__Document source__
⟨
1. La fin des financements apportés par le programme MEDIA / Europe Créative.
En 6 ans, le fonctionnement de ce système de subvention a permis de fournir plus de 100 millions d’euros à l’industrie cinématographique britannique. Cette perte brutale d’apport est la première conséquence du Brexit.
2. À court terme, les coproductions anglaises-européennes vont se raréfier.
Les co-productions entre des sociétés de différentes nationalités permettent entre autres de bénéficier de certaines protections nationales et de crédits d’impôts de plusieurs pays. Ces co-productions seront rendues plus difficiles avec la perte de valeur de la livre sterling et la hausse de l’incertitude financière et politique – jamais un bon signe pour les investisseurs.
3. À long terme, ces mêmes coproductions vont probablement nécessiter la mise en place d’une nouvelle législation.
⟩
__Informations fournies__
⟨
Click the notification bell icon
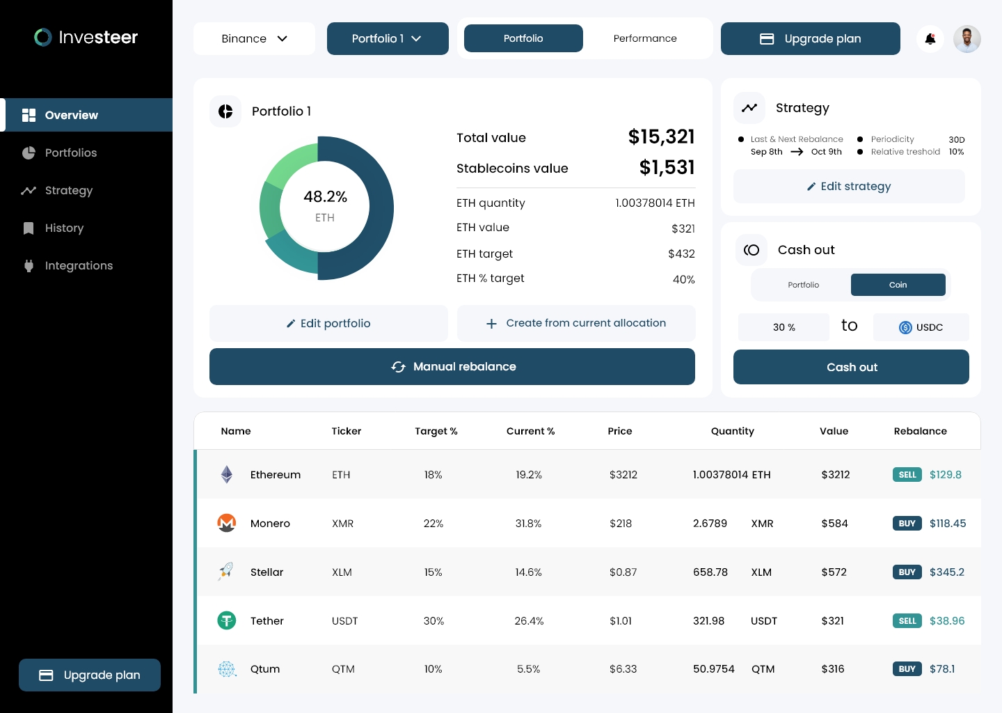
⟩
Reproduisez le passage du document source qui commence par « Les co-productions entre » et se poursuit jusqu'à « d’une nouvelle législation. ».

Les co-productions entre des sociétés de différentes nationalités permettent entre autres de bénéficier de certaines protections nationales et de crédits d’impôts de plusieurs pays. Ces co-productions seront rendues plus difficiles avec la perte de valeur de la livre sterling et la hausse de l’incertitude financière et politique – jamais un bon signe pour les investisseurs.
3. À long terme, ces mêmes coproductions vont probablement nécessiter la mise en place d’une nouvelle législation.